Hi guys!
I’m looking for a Proton alternative. So far I’ve seen these two recommended. I was wondering what are the pros/cons of each? Seems Tutanota offers more bang for the buck in mailbox size etc, but I’m not sure. I’d also like to have a better integration with Android, because Proton’s email/calendar apps suck big time.
Thanks!
As far as I’m aware, there is a huge difference between these three in that Mailbox.org is not end-to-end encrypted. So if that is an important feature for your use case, that may disqualify them from your options.
Email is never “end to end encrypted” outside of layering something else on like PGP- which you could use with any email service.

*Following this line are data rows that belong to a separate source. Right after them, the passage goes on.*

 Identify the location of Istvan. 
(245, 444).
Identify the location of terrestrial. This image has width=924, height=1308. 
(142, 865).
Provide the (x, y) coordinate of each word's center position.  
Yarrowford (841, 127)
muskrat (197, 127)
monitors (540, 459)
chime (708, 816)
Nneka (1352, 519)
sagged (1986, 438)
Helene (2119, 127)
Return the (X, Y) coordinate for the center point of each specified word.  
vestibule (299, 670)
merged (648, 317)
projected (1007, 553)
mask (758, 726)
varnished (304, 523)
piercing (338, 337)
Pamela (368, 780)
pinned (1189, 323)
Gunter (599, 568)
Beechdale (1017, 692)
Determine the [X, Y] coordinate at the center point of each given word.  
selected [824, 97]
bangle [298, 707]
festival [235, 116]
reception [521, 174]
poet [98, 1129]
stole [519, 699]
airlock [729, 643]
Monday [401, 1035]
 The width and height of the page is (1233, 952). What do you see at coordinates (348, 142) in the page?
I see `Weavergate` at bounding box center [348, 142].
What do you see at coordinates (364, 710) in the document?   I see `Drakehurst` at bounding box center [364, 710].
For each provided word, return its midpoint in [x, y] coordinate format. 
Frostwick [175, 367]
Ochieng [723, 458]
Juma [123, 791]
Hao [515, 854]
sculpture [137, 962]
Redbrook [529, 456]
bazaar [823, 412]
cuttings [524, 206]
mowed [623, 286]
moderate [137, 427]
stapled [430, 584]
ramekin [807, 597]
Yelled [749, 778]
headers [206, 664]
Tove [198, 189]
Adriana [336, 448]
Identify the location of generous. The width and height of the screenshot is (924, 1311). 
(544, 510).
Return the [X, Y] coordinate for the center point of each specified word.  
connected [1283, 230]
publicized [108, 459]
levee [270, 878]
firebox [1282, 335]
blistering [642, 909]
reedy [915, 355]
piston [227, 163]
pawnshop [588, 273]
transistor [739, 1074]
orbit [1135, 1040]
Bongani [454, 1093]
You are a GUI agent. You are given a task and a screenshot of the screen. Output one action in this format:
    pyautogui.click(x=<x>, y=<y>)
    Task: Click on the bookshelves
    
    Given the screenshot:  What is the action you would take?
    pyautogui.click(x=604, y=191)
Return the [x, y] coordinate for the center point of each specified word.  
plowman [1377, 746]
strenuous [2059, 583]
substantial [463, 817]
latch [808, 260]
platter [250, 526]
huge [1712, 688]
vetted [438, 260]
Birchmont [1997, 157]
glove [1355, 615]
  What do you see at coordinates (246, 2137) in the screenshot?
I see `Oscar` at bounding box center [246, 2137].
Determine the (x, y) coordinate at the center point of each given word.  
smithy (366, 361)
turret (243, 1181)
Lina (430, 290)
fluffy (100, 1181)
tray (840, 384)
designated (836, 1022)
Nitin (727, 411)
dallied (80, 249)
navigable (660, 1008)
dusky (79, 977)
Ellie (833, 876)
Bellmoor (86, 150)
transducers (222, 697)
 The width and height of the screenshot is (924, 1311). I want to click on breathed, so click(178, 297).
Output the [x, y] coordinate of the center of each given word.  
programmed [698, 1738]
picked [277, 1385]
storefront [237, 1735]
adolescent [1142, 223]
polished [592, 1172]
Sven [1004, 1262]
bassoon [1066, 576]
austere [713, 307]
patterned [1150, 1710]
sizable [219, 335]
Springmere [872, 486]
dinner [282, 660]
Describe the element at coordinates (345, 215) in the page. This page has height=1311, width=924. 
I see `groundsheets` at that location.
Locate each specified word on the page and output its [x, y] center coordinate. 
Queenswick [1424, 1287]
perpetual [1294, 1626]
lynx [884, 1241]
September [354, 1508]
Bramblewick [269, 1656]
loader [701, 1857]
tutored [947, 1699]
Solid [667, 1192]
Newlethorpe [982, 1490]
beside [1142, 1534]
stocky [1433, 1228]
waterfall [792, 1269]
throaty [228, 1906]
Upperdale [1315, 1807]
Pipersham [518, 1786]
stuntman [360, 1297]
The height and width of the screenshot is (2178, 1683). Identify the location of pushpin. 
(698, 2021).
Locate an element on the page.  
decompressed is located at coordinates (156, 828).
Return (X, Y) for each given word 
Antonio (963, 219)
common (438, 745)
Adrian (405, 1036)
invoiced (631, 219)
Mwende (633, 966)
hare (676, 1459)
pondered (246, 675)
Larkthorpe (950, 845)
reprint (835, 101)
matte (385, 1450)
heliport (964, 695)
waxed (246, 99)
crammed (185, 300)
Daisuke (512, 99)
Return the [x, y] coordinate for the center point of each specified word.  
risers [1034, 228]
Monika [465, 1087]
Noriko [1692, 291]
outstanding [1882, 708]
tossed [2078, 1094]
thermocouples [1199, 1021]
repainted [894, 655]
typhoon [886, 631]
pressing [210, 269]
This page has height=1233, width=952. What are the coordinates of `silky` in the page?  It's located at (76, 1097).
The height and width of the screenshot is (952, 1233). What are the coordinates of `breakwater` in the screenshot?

It is under certain circumstances. Specific to ProtonMail, it is E2E encrypted if you send a message to another ProtonMail user. They also have a feature where you can send an encrypted email to an outside address. I think in that case the recipient gets a link where they can then input the decryption password to read the message.
But you’re right about any email you receive (from a non-ProtonMail address). Those can not be E2E encrypted and are only stored encrypted at rest.
Protonmail uses pgp under the hood. Their encryption was only ever within proton accounts because they had an automatic key lookup system. You can of course add your own keys, but most didn’t. Still pgp.
However, mailbox can still be encrypted with pgp, and has some built in supports which make this easier.
One problem I had with proton/tuta is that you cannot use a third party app due to the encryption, which you can with mailbox. A problem I have with mailbox is that it does not support fido2 for login or 2fa, which could be a security concern.
Thanks, these are the kind of valid points I’m looking for. I noticed the lack of 2fa when I was registering for the demo, they only asked for a backup email or a phone number…neither too privacy-friendly there. But I guess I can live with that.
Yep, good point.
Huge beginner here, but privacytools.io says Mailbox is encrypted? Is it the “end to end” part? How did you find out they’re not? https://www.privacytools.io/privacy-email
Mailbox encrypts the email at rest on their servers but with the encryption keys they own. Protonmail, in contrast, uses zero access encryption where they encrypt your data with your public key and they do not know or have access to your private key to be able to decrypt the data even if they wanted to.
Mailbox has a zero access encryption service called (I think) Guard that basically encrypts the email with PGP where they would no longer be able to decrypt your email. But it’s not enabled by default.
That’s true once it’s received, but it’s still processed by proton and now we know they are pro-nazi so who knows what they would do.
You can avoid this with pgp as stated (default for proton to proton messages), but I don’t think it’s worth considering the at rest encryption at proton anymore.